The FAIR Act provides essential protection for our military families and veterans (the MLA only applies to servicemembers) and covers a broader range of financial products. For example, unlike the MLA, the FAIR Act covers these areas:

  • Purchase money loans, such as auto loans;
  • Credit monitoring and other credit reporting services;
  • Bank accounts, prepaid cards, and other noncredit accounts
  • Loans before military service, such as a credit card that a servicemember still uses;
  • Debt collectors and debt buyers pursuing debt not covered by the MLA; and
  • Home equity lines of credit.

The MLA provides no protection in these situations that ARE covered by the FAIR Act:

  • Credit bureau giant Equifax’s initial effort to block victims of its massive data breach from access to the courts through a forced arbitration clause hidden on the website for the free credit monitoring it is offering.
  • Wells Fargo’s use of older bank account and credit card agreements to block lawsuits over the theft of consumers’ identity used to open fake accounts.
  • Banks’ rampant violation of the Servicemembers Civil Relief Act through illegal repossession of cars while servicemembers are away on active duty, as happened to Sergeant Charles Beard and Sergeant Jin Nakamura. Beard’s attempt to bring a class action was thrown out due to a fine-print arbitration clause.
  • Army soldier Prentice Martin-Bowen, who sued a buy-here-pay-here used car dealer that repossessed his car despite on-time payments, and kept two trade-in cars and the down payment. Martin-Bowen was forced into arbitration and won a small amount, but he couldn’t pay his lawyer a penny in fees and he couldn’t bring a class action to help the 100 others who suffered the same result. The arbitrator admitted that a jury would likely have awarded more.
  • Wells Fargo’s illegal padding of auto loan payments with duplicative car insurance, including for servicemembers on active duty. Some contracts had arbitration clauses.
  • TransUnion’s reckless mismatching of consumers, including active duty service-members serving abroad, to people with similar names on a government watch list of suspected terrorists and drug traffickers. TransUnion did not have an arbitration clause in that case, and a jury ordered it to pay $60 million ($7,337 to each class member), but the company has tried in the past to trick people into giving up their day in court.
  • Army veteran Joshua Hause, who was given “no choice” and was forced to convert his existing payday loan to a 279% open-end “flex” loan that “I’ll never get out of.” A class action lawsuit over these practices was thrown out of court due to a forced arbitration clause.

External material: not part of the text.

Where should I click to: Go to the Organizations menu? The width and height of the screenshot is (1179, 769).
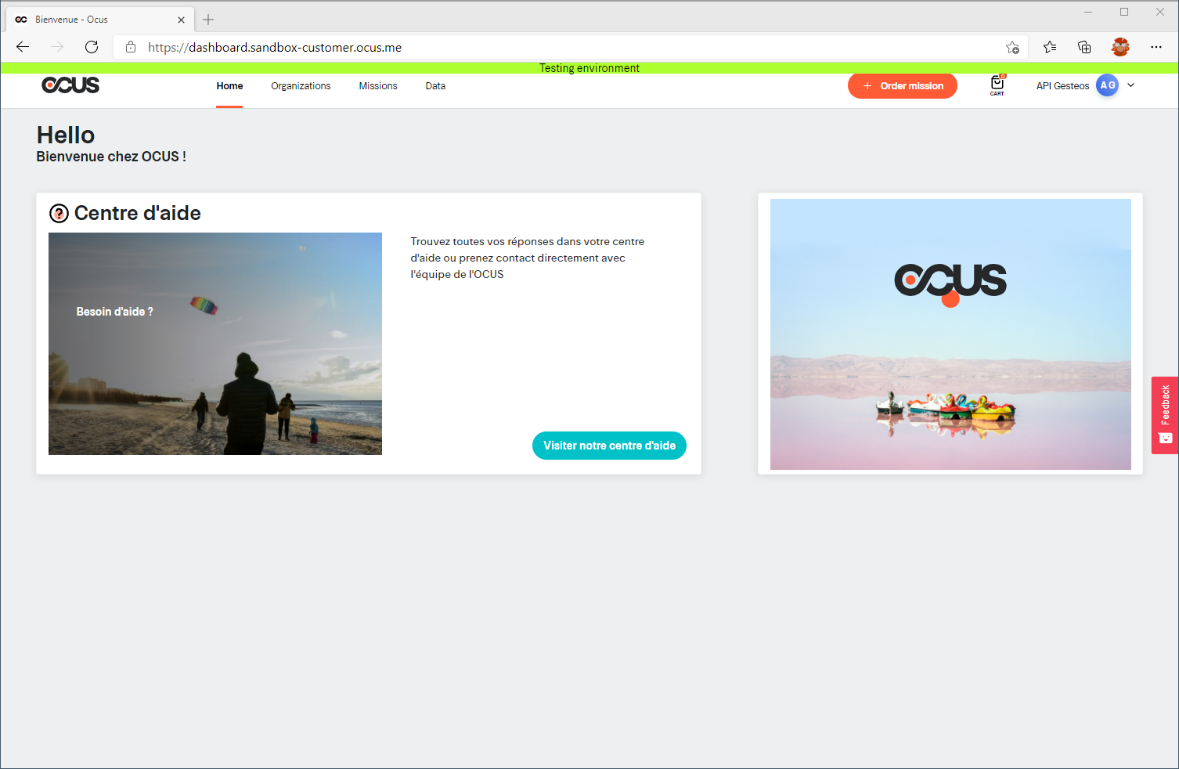(x=300, y=86)
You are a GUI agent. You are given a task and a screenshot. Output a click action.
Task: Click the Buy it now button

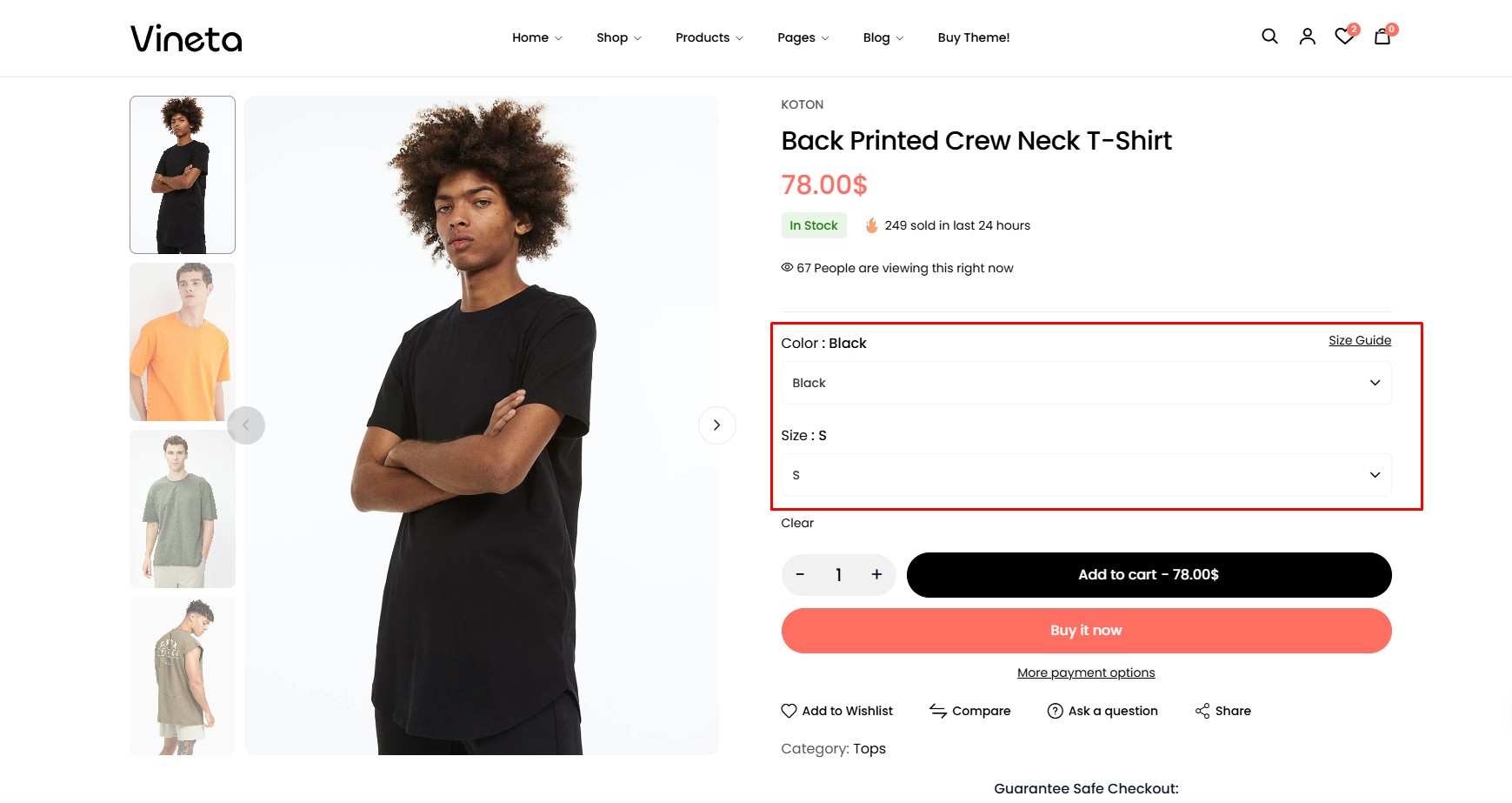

Four of the five top areas of servicemember complaints to the CFPB are not covered by the MLA. And credit cards are covered by the MLA only if they are opened by active duty servicemembers after October 3, 2017 and only while the member continues to serve.
servicemembers complaints

Our men and women in uniform fight to protect our constitutional rights, including our day in court guaranteed by the Seventh Amendment. The Senate must pass the Forced Arbitration Injustice Repeal Act to restore the rights of our military.